Mr. Okeke-Agulu believes the items were looted in the late 1960s during the country’s brutal civil war. But the auction went ahead on Monday at Christie’s in Paris, New York Times reports.
The life-size male and female figures, described by Christie’s as “among the greatest sculptures of African art,” sold to an online bidder for 212,500 euros with fees, about $238,000. The price was well below the pre-sale estimate of €250,000 to €350,000.
The sculptures originated from southeast Nigeria, a region devastated by one of the late 20th century’s bloodiest civil conflicts. Biafra’s unsuccessful three-year struggle to gain independence, which ended in 1970, claimed the lives of more than a million people, most of whom died of starvation.
Mr. Okeke-Agulu, who grew up in the Biafra war zone, near where the statues were made, said in his Instagram post that Christie’s Igbo figures were among many artefacts stolen by intermediaries at the behest of European and American dealers and collectors, such as the renowned French collector Jacques Kerchache.
Christie’s named Mr. Kerchache, who was instrumental in the foundation of the Quai Branly Museum, which displays artefacts from France’s former colonies, as a former owner of these sculptures.
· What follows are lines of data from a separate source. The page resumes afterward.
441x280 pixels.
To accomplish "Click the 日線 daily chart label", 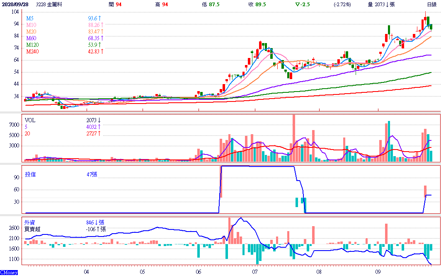I will click(x=431, y=4).
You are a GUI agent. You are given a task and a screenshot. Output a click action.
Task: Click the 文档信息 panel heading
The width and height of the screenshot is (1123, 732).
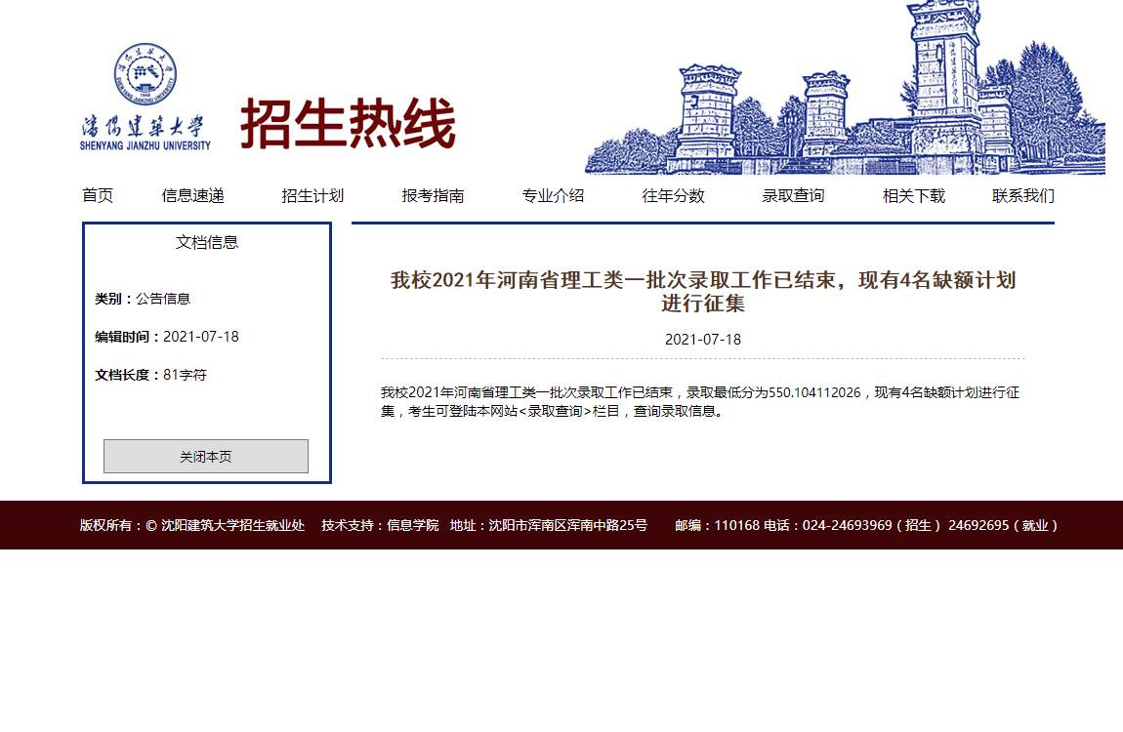207,243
The auction house said that the collector acquired them from an African dealer in 1968 or 1969, either in Cameroon or Paris, before they were later acquired by another private collector, who was the seller on Monday.
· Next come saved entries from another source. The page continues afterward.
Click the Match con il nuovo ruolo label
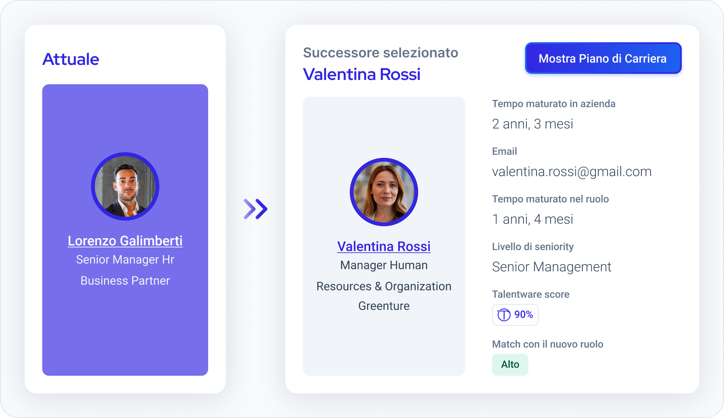This screenshot has width=724, height=418. pos(548,344)
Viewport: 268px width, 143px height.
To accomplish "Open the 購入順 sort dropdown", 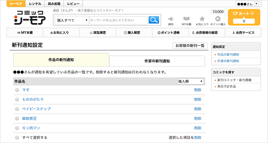I will pyautogui.click(x=190, y=81).
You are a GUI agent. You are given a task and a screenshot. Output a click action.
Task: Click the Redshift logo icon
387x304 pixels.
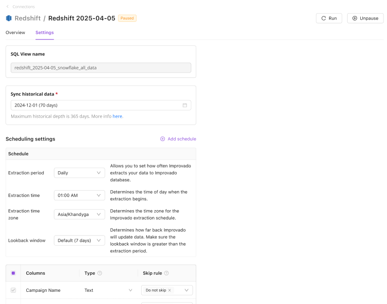(x=9, y=18)
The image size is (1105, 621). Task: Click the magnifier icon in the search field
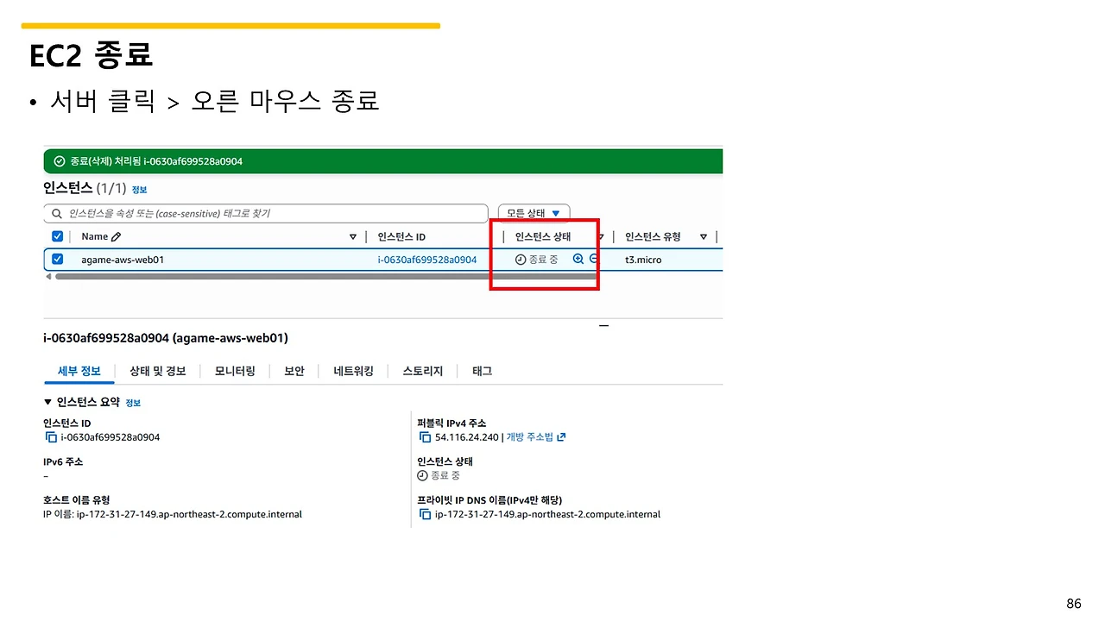tap(55, 213)
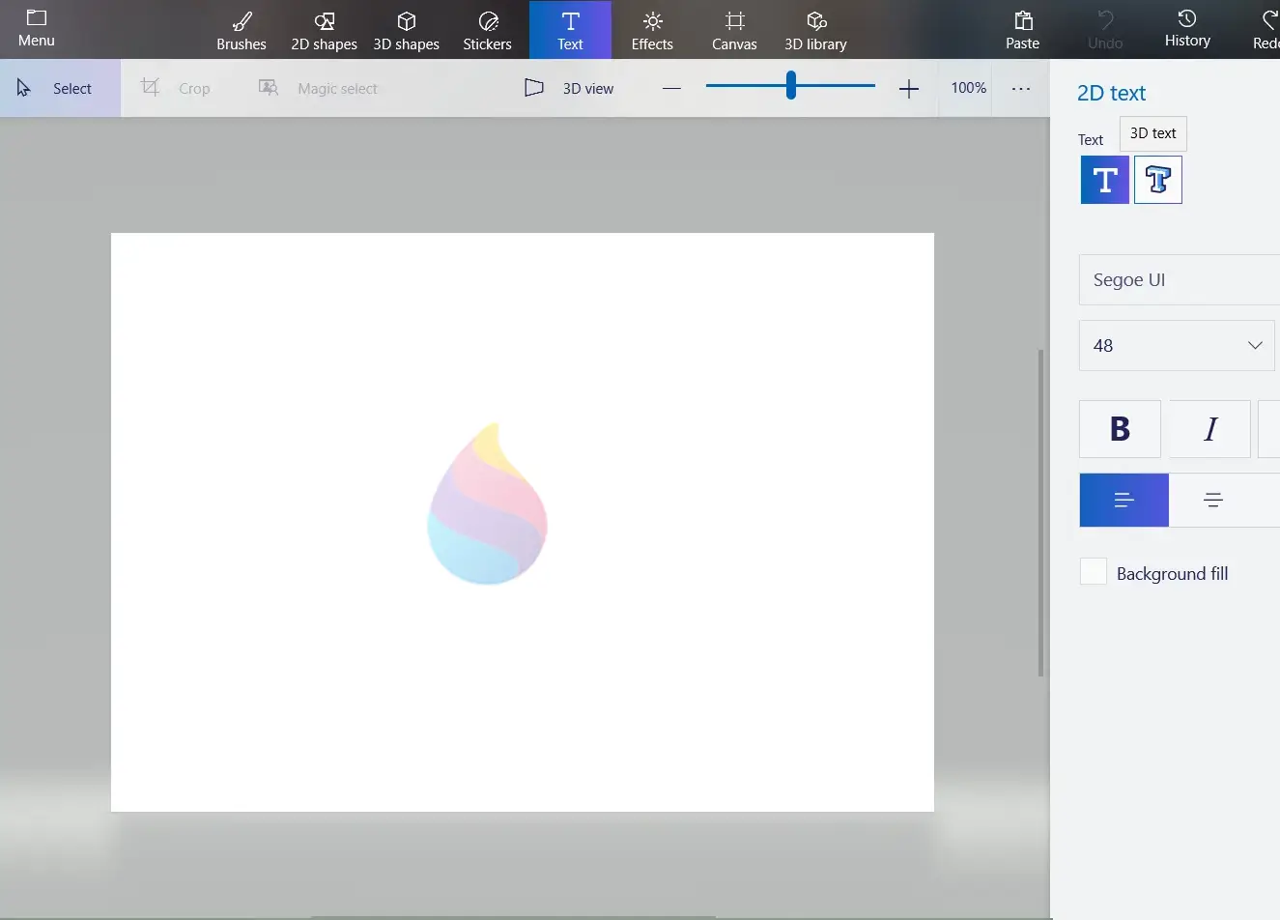Viewport: 1280px width, 920px height.
Task: Open the 3D shapes tool
Action: tap(406, 30)
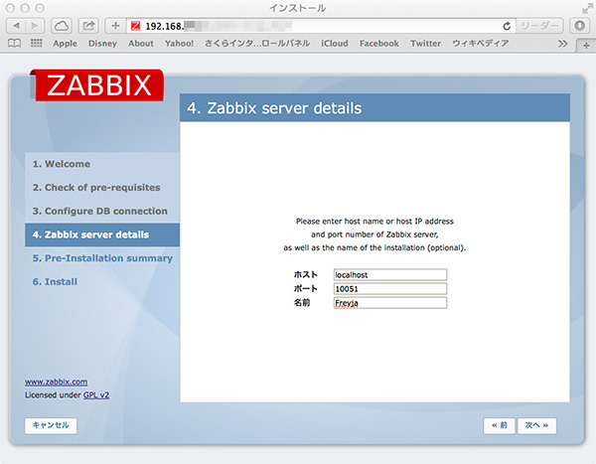The image size is (596, 464).
Task: Click the plus add bookmark button
Action: (x=115, y=25)
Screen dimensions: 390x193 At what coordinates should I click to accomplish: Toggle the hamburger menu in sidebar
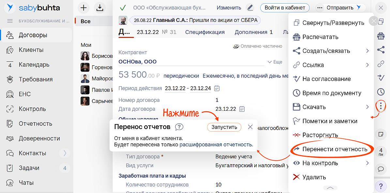tap(10, 21)
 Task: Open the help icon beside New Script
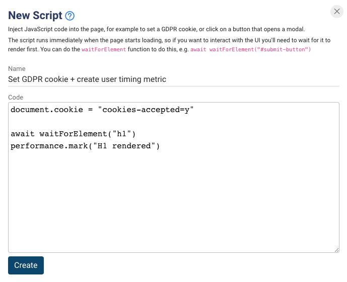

In a statement before the auction, Christie’s responded to Mr. Okeke-Agulu’s Instagram post, saying the sale of the statues was legitimate and lawful.
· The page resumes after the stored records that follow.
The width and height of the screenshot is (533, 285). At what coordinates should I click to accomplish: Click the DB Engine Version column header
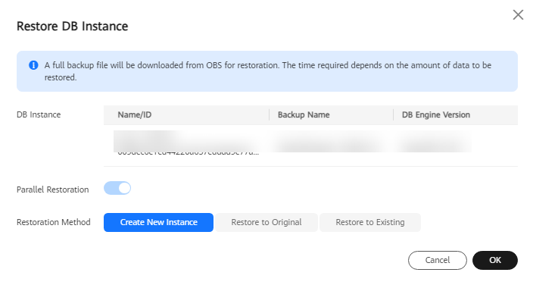pos(436,114)
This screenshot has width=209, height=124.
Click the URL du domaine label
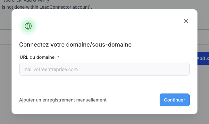[37, 57]
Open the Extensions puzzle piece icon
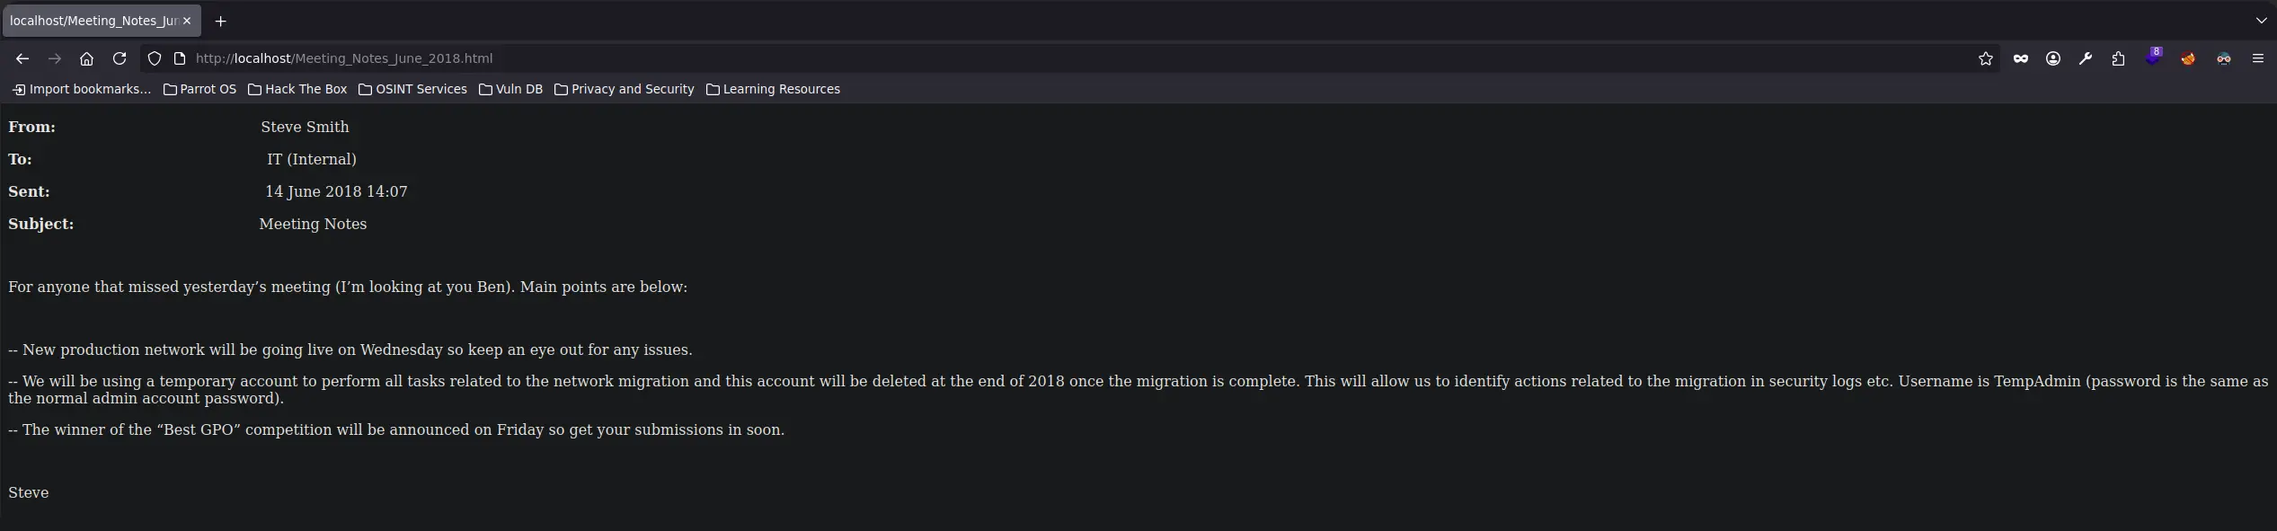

“There is no evidence these statues were removed from their original location by someone who was not local to the area,” the statement said, adding that Mr. Kerchache never went to Nigeria in 1968 or 1969 and Christie’s had worked to reassure all enquiries regarding the provenance and legitimacy of the sale.
Mr. Okeke-Agulu’s voice is one of many calling for the repatriation of African artworks in European and American collections that are thought to have been acquired through colonial exploitation or illegal looting.